I think Netflix has made a very, very powerful production. The value is immense, and the actors are so powerful, all of them, and each from a different part of the world. The amount of nationalities and languages spoken set was crazy – 26 nationalities and 30 languages, I think. I was very stimulated by the massiveness. The first thing that shocked me was the production value. I filmed in Kazakhstan and Malaysia. In Kazakshtan, it was in the middle of nowhere, in the mountains. We had to travel four hours from the airport to the hotel, and then two and a half hours to the location. It was very tough to film it.
Have they sexed up the story a little, Game of Thrones-style?
There are quite a few sex scenes in there. But not for my character, the Mongolian prime minister. No flesh for me! There are also a lot of fight sequences, with martial arts on a par with many Hollywood or Chinese films featuring martial arts. And wars scenes. There’s a lot of action, and a lot of sex and politics. And there’s nudity, for everyone. Except my character! But unlike Game of Thrones, it is rooted in reality rather than fiction. These things really happened like that. Yeah, there’s a little bit of fiction in the story, but there’s no fantasy, magic or dragons.
Did Marco Polo look likely to lead to further seasons?
For sure. From the beginning of the reading, you understand that this can’t stop here. They’ve stopped very early in the story – there’s a whole lot of sequences that will follow the actions that happened in season one. I think they can do three of four seasons. Marco Polo is such a rich story. There are so many wars with Mongolia and China.
We hear you’ve been linked with a couple of other projects. Anything you can talk about?
I don’t know how much I can say about them. One is a very small role and one is a very, very big role, and we don’t know which one will land. I don’t mind doing both. They’re both Hollywood and very big films. We haven’t signed yet, but there are oral agreements.
You already made a name for yourself in Syriana, but has Lucy helped keep your agent’s phone buzzing?

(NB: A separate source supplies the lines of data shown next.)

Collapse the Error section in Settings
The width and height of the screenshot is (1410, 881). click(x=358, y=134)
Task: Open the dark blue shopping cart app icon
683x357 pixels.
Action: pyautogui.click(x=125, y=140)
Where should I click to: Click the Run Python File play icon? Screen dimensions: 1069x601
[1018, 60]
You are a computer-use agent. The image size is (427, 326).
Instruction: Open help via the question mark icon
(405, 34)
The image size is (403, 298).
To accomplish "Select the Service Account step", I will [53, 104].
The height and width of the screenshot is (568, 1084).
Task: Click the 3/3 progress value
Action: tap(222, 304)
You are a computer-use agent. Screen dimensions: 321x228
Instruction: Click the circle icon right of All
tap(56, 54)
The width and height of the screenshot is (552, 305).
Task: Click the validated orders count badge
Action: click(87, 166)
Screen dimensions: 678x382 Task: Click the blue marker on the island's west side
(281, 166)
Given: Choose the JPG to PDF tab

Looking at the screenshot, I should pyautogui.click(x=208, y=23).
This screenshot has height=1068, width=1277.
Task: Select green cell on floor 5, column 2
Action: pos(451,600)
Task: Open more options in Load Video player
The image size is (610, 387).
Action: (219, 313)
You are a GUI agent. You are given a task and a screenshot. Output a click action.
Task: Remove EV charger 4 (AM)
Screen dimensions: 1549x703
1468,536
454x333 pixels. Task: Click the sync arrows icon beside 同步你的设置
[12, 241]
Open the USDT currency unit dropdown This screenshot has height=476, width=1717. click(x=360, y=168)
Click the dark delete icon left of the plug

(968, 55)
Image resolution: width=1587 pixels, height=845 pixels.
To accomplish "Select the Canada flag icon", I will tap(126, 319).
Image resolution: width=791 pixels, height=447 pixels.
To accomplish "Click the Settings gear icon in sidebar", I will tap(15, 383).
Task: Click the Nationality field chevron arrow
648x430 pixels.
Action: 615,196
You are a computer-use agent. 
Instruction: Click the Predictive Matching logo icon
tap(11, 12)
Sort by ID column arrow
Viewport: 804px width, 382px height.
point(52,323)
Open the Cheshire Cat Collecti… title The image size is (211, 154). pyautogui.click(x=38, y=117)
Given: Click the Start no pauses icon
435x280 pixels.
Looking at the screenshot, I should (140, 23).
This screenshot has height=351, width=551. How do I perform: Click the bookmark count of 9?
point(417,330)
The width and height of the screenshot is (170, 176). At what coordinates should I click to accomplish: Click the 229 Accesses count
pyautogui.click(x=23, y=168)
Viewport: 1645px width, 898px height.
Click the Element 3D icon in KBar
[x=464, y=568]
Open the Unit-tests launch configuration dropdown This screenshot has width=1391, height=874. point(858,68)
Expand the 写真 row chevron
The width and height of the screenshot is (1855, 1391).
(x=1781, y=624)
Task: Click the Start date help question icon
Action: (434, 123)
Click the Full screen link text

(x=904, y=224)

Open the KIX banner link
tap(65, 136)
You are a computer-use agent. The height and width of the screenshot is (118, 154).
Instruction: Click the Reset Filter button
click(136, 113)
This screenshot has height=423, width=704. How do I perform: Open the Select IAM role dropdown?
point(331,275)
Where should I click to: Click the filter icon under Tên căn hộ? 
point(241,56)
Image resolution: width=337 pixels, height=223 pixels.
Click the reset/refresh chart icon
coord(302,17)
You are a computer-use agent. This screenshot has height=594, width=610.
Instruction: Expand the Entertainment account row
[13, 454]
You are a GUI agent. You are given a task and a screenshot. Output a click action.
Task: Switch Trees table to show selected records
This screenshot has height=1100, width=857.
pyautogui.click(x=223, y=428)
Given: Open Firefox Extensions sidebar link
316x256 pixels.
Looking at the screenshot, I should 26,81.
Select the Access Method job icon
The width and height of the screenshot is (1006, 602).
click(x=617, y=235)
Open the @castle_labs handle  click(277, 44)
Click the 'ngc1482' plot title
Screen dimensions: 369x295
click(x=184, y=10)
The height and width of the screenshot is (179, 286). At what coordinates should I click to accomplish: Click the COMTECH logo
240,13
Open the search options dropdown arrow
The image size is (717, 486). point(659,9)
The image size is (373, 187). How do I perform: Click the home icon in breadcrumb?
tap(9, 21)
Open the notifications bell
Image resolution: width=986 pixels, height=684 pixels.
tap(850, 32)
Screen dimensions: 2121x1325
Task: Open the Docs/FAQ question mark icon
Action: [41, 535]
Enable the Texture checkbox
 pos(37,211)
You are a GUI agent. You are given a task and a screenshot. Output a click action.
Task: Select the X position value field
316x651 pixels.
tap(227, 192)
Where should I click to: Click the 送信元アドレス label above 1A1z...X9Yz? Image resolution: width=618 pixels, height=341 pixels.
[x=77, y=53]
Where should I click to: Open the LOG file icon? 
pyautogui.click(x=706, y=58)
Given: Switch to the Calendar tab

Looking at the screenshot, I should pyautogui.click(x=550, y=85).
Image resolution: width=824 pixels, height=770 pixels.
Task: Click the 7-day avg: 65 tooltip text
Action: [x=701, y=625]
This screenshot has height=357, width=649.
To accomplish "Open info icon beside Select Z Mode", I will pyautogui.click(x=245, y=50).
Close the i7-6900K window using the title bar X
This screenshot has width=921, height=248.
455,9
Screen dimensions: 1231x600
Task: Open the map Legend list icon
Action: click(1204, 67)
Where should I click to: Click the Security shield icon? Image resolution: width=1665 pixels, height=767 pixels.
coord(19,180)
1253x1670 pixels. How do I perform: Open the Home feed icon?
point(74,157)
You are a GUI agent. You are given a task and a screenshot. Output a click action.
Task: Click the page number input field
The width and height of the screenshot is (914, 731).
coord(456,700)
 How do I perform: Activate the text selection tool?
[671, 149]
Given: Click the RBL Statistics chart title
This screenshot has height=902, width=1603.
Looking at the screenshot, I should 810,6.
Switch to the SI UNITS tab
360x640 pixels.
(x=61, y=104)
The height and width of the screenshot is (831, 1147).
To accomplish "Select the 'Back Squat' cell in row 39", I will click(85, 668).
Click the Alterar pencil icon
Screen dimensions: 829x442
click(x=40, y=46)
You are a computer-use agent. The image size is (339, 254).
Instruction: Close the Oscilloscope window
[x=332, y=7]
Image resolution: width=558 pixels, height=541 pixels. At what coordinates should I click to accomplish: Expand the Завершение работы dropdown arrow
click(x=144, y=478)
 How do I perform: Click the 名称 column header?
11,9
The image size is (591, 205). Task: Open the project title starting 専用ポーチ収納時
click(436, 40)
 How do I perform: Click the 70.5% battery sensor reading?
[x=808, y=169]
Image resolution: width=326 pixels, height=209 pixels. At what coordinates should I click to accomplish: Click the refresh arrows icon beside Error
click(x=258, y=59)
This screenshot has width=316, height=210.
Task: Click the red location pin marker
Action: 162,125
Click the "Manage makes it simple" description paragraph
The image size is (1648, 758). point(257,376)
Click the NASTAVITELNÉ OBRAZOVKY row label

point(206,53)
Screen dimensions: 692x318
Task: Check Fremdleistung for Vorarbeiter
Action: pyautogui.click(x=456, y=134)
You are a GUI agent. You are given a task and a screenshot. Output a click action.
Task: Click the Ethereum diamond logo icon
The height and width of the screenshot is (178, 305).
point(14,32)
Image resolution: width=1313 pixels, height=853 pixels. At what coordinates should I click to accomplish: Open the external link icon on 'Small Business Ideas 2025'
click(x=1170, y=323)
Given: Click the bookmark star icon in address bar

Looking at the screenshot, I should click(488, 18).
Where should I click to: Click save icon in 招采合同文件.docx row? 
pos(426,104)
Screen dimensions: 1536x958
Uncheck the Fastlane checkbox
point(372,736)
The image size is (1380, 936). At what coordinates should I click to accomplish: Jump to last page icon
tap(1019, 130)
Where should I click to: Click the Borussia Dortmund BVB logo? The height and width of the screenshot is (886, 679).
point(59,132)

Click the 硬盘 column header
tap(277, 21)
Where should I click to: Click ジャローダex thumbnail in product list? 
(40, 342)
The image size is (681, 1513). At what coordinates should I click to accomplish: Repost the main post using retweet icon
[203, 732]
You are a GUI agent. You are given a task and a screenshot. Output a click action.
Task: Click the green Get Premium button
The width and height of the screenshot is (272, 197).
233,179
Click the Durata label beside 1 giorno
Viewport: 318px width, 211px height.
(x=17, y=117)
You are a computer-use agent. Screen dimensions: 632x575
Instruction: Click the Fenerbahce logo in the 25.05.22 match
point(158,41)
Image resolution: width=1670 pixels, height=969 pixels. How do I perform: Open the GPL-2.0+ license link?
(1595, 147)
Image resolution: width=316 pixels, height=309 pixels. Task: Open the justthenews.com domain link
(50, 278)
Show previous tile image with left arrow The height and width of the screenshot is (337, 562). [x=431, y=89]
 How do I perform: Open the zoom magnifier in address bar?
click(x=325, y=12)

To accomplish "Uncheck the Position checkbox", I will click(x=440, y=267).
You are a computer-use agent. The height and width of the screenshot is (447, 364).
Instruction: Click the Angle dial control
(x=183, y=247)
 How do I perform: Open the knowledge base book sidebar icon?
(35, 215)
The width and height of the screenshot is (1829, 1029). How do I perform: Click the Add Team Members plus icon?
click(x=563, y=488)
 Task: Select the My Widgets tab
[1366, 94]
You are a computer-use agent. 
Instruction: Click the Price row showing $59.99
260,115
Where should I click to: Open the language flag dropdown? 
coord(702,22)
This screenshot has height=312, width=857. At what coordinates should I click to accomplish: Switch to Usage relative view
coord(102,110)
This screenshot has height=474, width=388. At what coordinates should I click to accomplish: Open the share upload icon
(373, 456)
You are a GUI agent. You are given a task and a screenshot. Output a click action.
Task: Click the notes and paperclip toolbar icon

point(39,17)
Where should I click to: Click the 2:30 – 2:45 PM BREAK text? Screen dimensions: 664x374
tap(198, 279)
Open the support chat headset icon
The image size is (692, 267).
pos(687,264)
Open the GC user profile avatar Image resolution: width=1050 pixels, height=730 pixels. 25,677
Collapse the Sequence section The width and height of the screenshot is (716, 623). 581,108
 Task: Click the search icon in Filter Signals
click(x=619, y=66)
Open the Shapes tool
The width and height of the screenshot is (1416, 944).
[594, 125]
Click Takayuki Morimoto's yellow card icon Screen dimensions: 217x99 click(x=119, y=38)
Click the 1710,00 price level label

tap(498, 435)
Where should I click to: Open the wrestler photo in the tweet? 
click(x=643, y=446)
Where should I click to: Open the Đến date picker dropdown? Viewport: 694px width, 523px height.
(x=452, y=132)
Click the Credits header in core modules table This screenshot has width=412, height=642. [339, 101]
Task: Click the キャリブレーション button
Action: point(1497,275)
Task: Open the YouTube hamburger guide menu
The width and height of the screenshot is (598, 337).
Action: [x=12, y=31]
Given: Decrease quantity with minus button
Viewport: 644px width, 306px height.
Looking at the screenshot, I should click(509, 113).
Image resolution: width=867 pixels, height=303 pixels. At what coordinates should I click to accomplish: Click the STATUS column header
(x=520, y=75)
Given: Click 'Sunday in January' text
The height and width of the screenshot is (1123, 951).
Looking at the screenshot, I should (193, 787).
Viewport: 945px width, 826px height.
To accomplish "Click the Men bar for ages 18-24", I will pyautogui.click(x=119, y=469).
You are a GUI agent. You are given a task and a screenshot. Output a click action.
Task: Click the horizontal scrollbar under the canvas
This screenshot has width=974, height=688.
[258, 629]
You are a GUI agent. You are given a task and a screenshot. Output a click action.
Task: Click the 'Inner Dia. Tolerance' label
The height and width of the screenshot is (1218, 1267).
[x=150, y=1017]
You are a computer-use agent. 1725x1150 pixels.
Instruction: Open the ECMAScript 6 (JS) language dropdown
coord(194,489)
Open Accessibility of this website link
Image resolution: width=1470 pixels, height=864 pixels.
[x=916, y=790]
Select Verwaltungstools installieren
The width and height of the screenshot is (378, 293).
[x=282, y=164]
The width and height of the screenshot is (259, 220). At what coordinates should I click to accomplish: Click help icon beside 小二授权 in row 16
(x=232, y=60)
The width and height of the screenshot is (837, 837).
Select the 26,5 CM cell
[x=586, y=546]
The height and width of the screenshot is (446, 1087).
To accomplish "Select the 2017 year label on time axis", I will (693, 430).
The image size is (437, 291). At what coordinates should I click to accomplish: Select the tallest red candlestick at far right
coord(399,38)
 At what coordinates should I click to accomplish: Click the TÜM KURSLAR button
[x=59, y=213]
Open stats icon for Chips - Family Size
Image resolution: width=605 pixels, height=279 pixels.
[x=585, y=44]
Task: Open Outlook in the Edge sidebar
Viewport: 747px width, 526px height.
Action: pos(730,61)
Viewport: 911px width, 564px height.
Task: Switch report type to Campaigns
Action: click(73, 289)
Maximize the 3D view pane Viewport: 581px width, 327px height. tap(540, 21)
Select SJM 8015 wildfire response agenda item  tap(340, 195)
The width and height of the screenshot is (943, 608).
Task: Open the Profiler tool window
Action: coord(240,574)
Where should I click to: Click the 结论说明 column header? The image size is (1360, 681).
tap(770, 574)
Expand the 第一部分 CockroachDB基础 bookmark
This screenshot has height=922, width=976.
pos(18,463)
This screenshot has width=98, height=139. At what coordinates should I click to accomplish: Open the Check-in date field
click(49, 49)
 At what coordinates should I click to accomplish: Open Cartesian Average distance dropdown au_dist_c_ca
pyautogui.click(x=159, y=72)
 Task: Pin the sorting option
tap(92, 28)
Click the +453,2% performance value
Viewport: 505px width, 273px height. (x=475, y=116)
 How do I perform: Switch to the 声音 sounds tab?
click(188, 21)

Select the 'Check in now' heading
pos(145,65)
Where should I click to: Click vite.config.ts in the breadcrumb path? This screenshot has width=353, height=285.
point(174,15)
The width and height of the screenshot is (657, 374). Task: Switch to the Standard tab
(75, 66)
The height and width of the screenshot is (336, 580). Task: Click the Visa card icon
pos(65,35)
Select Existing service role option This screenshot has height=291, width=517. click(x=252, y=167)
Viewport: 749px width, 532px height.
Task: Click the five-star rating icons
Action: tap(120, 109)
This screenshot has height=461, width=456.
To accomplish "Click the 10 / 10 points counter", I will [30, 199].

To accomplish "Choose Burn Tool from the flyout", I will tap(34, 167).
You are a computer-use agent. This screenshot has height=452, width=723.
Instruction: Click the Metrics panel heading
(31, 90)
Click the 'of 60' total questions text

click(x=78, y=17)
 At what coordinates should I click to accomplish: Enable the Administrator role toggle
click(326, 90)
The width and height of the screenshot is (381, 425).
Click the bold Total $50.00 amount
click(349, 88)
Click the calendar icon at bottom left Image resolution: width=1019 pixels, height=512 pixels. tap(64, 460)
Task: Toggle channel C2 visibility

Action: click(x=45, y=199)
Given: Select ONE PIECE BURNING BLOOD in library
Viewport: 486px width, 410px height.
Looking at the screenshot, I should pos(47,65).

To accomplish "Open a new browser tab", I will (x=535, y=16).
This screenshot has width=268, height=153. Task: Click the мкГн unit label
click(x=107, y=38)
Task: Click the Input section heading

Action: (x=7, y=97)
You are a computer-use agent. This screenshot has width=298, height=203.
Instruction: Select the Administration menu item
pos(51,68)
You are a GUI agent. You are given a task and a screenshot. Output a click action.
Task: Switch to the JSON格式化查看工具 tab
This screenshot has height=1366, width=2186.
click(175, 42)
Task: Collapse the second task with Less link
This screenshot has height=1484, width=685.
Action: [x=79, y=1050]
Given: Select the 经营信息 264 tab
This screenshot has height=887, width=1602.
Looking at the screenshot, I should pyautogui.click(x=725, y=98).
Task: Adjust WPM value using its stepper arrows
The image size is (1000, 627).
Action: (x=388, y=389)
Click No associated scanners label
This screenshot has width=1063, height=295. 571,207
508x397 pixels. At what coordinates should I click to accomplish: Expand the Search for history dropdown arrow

Yes, for sure. It’s the biggest film I’ve been in. I’ve never been in a film that crossed the $400 million barrier before. I might have a big head, but the truth is the truth: this is the most successful film I’ve been in. So Lucy did push somewhere I didn’t go before. That’s why I’m taking fan pictures with Chinese fans for the first time.
You’ve been politically outspoken during the two recent revolutions in Egypt. How do you see the current situation, with former military chief Abdel Fattah Al-Sisi as president and with activists being locked up daily?
It doesn’t look good. I’m not optimistic, but I’m not pessimistic at the same time. Today, look at what the Egyptian people did. They went out to tell [former president] Hosni Mubarak to leave. Hosni Mubarak left. After that a couple of prime ministers were appointed, and the people removed them. Then [Mubarak’s successor] Mohamed Morsi came, and the people removed him again. So from my point of view, the revolution is doing very well. It just needs time to absorb and see for itself if someone else needs to be removed or not.
There seems to be a sense of exhaustion among those who sparked the last revolution and now find themselves under military rule, would you agree?
There’s been so much hostility the past three years, so much imbalance and chaos. So people are scared of having another revolution, or making another step towards an unknown future. But I don’t think the pessimists understand revolutions. A revolution comes to destroy a system, full stop. It doesn’t come to build a system. It comes to destroy, to wait till another system is build and destroy it again if it is the wrong system. This is the job of a revolution. You cannot ask of a machine that destroys thing to build things. Can you bring the dynamite that brings buildings down and use it to build buildings up? It’s not possible.